Grundsätzlich sind beide Aufsätze einander im Sinn einer »Ruf-Antwort-Struktur« (161) zugeordnet. Für den Aspekt des Rufes ist die von Ricœur so genannte »Refiguration« (168) wichtig, dass sich ein Leser von einem Text aus neu versteht und eine mit dem Text gemeinsame Erfahrung voraussetzt: Ricœur sieht »in der Bibel ein großes, in sich geschlossenes, sich selbst regelndes Symbolnetzwerk«; dem setzt er »ein Selbst gegenüber, das sich selbst […] von den Sinnentwürfen, die sie [sc.: die Heiligen Schriften] vor sich entfalten […] (neu) zu verstehen sucht. Damit bekommt dieses biblische Symbolnetzwerk an Texten eine neue Bedeutung, denn da­durch wird ihm die Macht zugesprochen, bei seinen Lesern das Verlangen zu wecken, sich in ihm zu spiegeln« (187). Das religiöse Selbst – als gegenüber dem philosophischen Selbst eine »eigene Art von Selbst« (194) – fühlt sich also von den biblischen Schriften gerufen, um sich vor ihnen neu zu verstehen. Dabei nennt Ricœur vier verschiedene Figuren von Spiegeln, vor denen sich das religiöse Selbst verstehen kann: Die erste, gleichsam archetypische, Figur ist der prophetische Ruf des Alten Testaments, an dem die Struktur von Ruf und Antwort besonders deutlich wird. Die zweite, die chris-tomorphe, Figur fußt auf 2Kor 3,18. Hier sieht Ricœur das »ur­sprünglichste schriftliche Zeugnis der Reinterpretation des Paradigmas des beauftragten Selbst in nachösterlicher Perspektive« (196), das wie Christus sein will. Die dritte Figur bezeichnet Ricœur als den inneren Lehrer Augustins, da hier »der innere Mensch […] die Wahrheit in sich selbst« (199) entdeckt, was er schon in Prov 8, 21–36 vorgezeichnet sieht. Die vierte Figur, das Gewissen reflektiert Ricœur mit Rückbezug auf Paulus auf der Basis entsprechender Erwägungen Gerhard Ebelings, betont aber, aus philosophischen Gründen, stärker als dieser die »Autonomie des Gewissens« (203). Für Ricœur spricht Gott nicht direkt im Gewissen, denn dieses beruht auf der interpretativen Vermittlung durch den biblischen Glauben und zielt auf die Christomorphie des Selbst ab.

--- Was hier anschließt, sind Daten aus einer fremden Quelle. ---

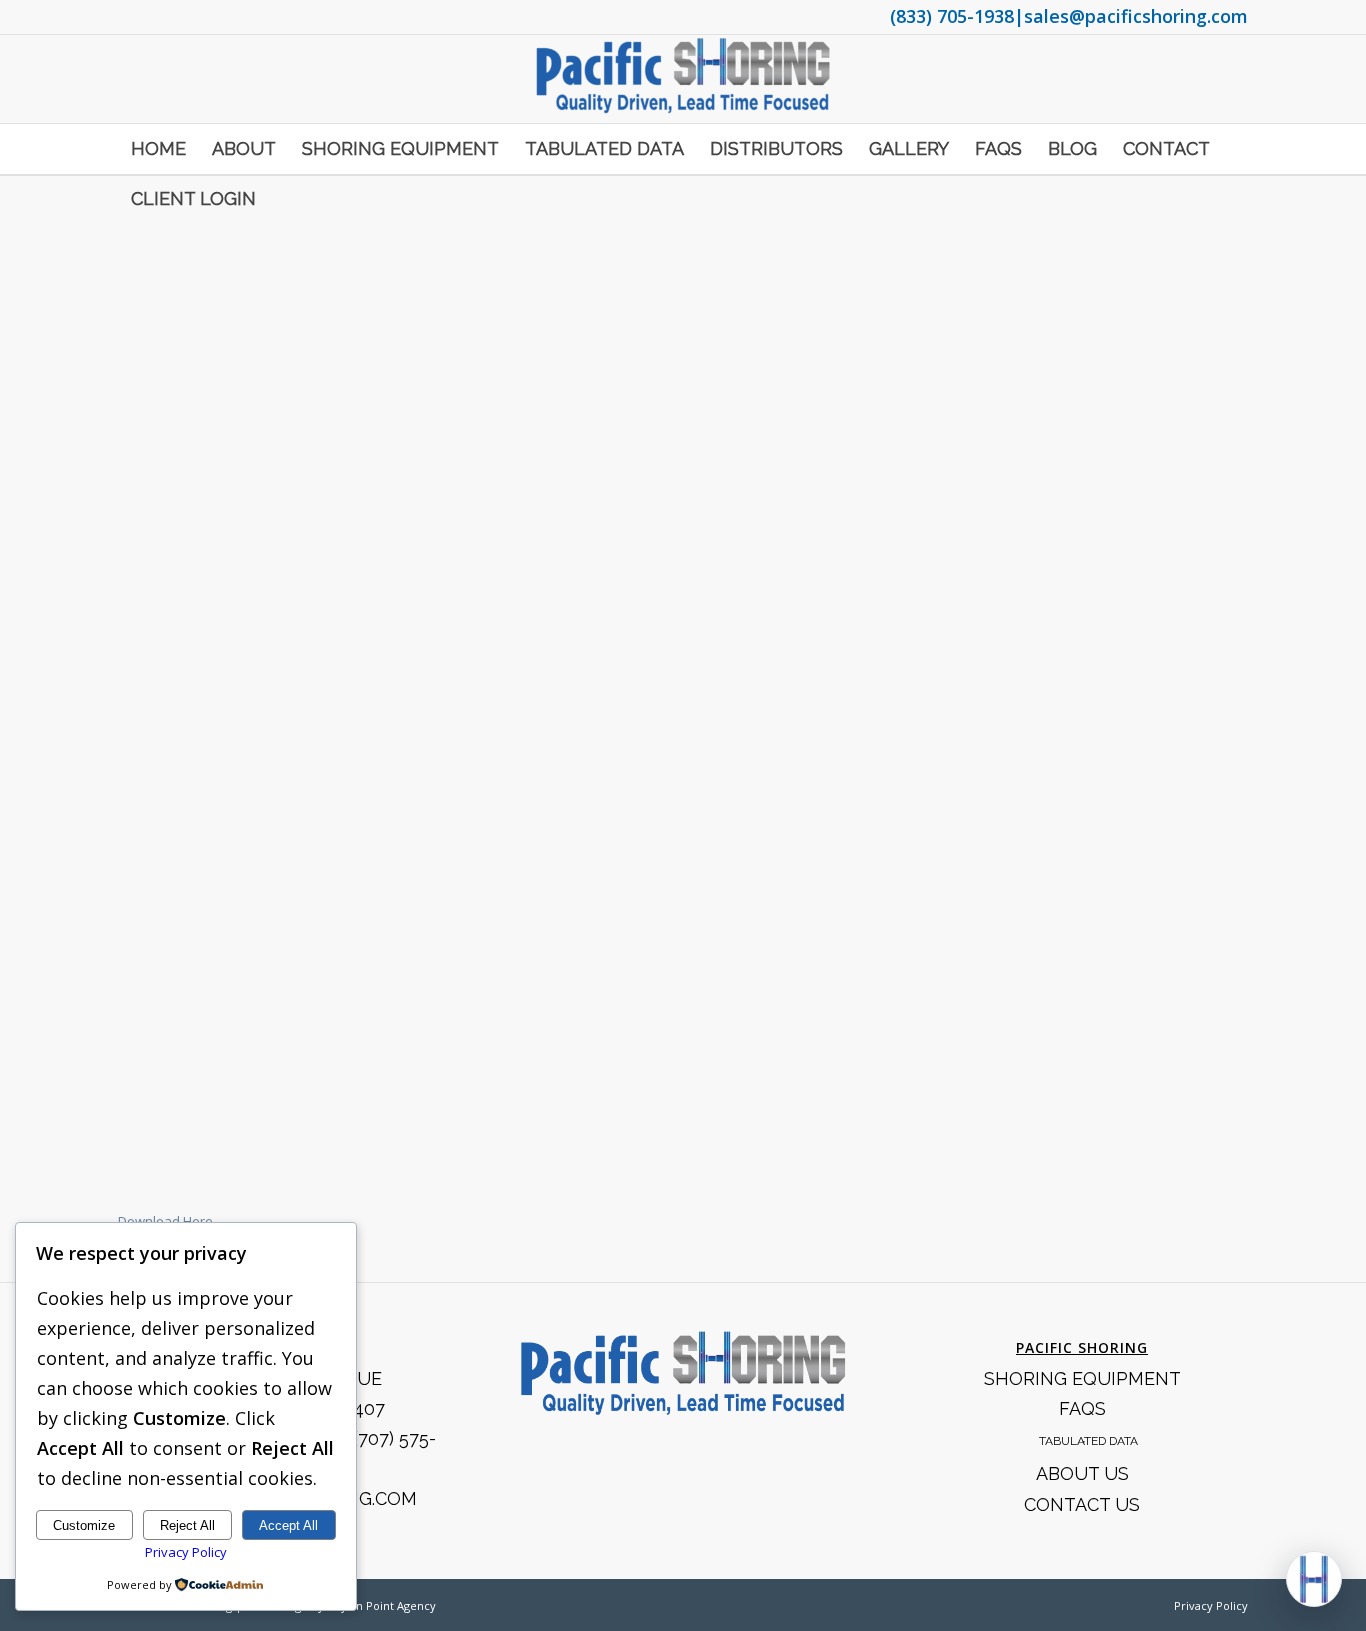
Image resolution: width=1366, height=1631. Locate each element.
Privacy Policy (1211, 1605)
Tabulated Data (1088, 1441)
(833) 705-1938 (952, 16)
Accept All (288, 1525)
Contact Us (1082, 1504)
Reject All (187, 1525)
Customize (84, 1525)
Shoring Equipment (1082, 1378)
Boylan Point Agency (381, 1605)
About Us (1082, 1473)
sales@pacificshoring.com (1136, 16)
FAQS (1082, 1408)
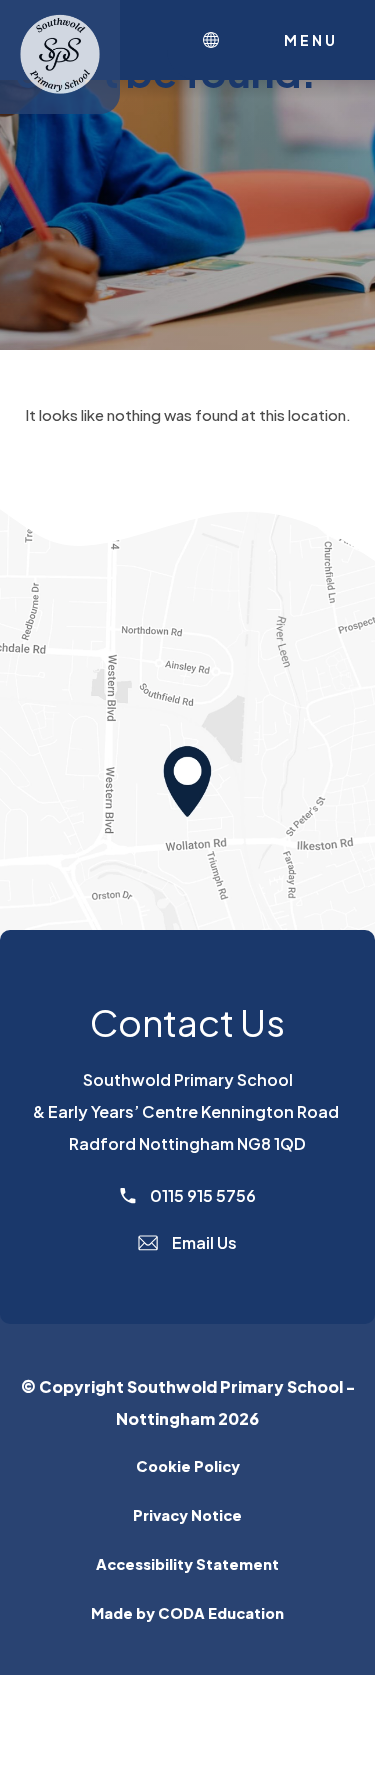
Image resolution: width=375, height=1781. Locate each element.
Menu (311, 40)
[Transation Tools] (216, 40)
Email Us (203, 1242)
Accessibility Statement (187, 1564)
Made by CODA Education (223, 1612)
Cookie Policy (188, 1466)
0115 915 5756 (201, 1195)
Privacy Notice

Im Schlussteil ihrer Untersuchung (219–262) würdigt M. die biblische Hermeneutik Ricœurs aus protestantisch-theologischer Perspektive kritisch. Sie stellt sehr deutlich heraus, dass diese biblische Hermeneutik »keine Kryptotheologie und kein ontotheologisches Amalgam« (231) ist und folglich – im Gegensatz zur soteriologischen Ausrichtung der Theologie – keinen Anspruch auf Heilsrelevanz erhebt. In dem für Ricœur so wichtigen Bezug auf das Ge­wissen, bei dem Paulus und Ebeling die grundlegenden Ge­sprächspartner sind, stellt M. eine große Differenz heraus. Während Ricœurs vollkommen vernünftige Reflexion die Autonomie des Gewissens betont, beurteilt M. diese als theologisch »unzuverlässig, weil Theologie als Soteriologie notwendig Rede von dem menschlich schlechthin ›Unvernünftigen‹, nur bei Gott Möglichen sein muss« (241), denn: »Die Theologie hält daran fest, dass das eigentliche Menschsein des Menschen erst coram Deo zur Entfaltung kommt, und dass der Mensch diese seine eigentliche Bestimmung erst sola fide erkennen kann« (242). Unter Bezug auf die anfangs besprochene Schrift Liebe und Gerechtigkeit weist M. darauf hin, dass trotz ihrer kritischen Würdigung eine Begegnung zwischen Ricœurs philosophischer Hermeneutik und der Theologie möglich ist, denn beide gehen mit der »Erfahrung […] zuvorkommender Liebe innerhalb des Menschenmöglichen um […]. Ohne Liebe kein Gewissen, kein gewissenhaftes, verantwortungsvolles Handeln« (248), so dass bei allen Unterschieden die Ethik der geeignete Ort der Begegnung beider ist. Indem Ricœur die unkalkulierbare Liebe von Anfang an in seine Ethik einbezieht, »wird sie eine durch Großzügigkeit und die Möglichkeit zur Vergebung und Versöhnung geprägte Situationsethik, die alle rein ›diskursiven‹ Ethik-Vorschläge in ihrem Anspruch bei weitem übersteigt« (260). Einen in ihrem Sinn vertikalen theologischen Bezug findet M. in einem 2007 posthum erschienenen Buch, das vier Jahre später unter dem deutschen Titel Lebendig bis in den Tod erschienen ist. Hier lässt Ricœur kurz vor seinem Tod mit dem Gedanken der Auferstehung Christi »zuletzt eine Erweiterung seines Denkens aufblitzen, die jenseits all dessen liegen könnte, was er zu Lebzeiten seinen Lesern und Zuhörern je zu denken gegeben hat« (257).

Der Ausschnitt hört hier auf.